| What is needed |
Put every line of the data below into a numbered list, omitting any blank lines.

| Raw data |
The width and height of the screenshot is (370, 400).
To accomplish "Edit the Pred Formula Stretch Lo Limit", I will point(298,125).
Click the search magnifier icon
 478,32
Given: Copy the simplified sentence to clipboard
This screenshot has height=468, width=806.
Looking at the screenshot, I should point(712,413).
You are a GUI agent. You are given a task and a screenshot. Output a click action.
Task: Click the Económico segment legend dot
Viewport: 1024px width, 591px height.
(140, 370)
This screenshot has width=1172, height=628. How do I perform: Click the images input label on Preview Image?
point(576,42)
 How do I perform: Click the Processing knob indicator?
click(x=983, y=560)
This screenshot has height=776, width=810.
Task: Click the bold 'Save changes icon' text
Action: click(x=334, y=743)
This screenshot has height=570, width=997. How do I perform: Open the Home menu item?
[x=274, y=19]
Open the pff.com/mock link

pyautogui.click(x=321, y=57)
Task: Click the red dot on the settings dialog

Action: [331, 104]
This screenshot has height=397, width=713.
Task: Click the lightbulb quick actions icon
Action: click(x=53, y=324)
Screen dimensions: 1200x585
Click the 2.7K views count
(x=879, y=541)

| Finished exercise |
1. The width and height of the screenshot is (370, 400).
2. To accomplish "Edit the Pred Formula Stretch Lo Limit", I will point(298,125).
3. Click the search magnifier icon
4.  478,32
5. Given: Copy the simplified sentence to clipboard
6. This screenshot has height=468, width=806.
7. Looking at the screenshot, I should point(712,413).
8. You are a GUI agent. You are given a task and a screenshot. Output a click action.
9. Task: Click the Económico segment legend dot
10. Viewport: 1024px width, 591px height.
11. (140, 370)
12. This screenshot has width=1172, height=628. How do I perform: Click the images input label on Preview Image?
13. point(576,42)
14.  How do I perform: Click the Processing knob indicator?
15. click(x=983, y=560)
16. This screenshot has height=776, width=810.
17. Task: Click the bold 'Save changes icon' text
18. Action: click(x=334, y=743)
19. This screenshot has height=570, width=997. How do I perform: Open the Home menu item?
20. [x=274, y=19]
21. Open the pff.com/mock link
22. pyautogui.click(x=321, y=57)
23. Task: Click the red dot on the settings dialog
24. Action: [331, 104]
25. This screenshot has height=397, width=713.
26. Task: Click the lightbulb quick actions icon
27. Action: click(x=53, y=324)
28. Screen dimensions: 1200x585
29. Click the 2.7K views count
30. (x=879, y=541)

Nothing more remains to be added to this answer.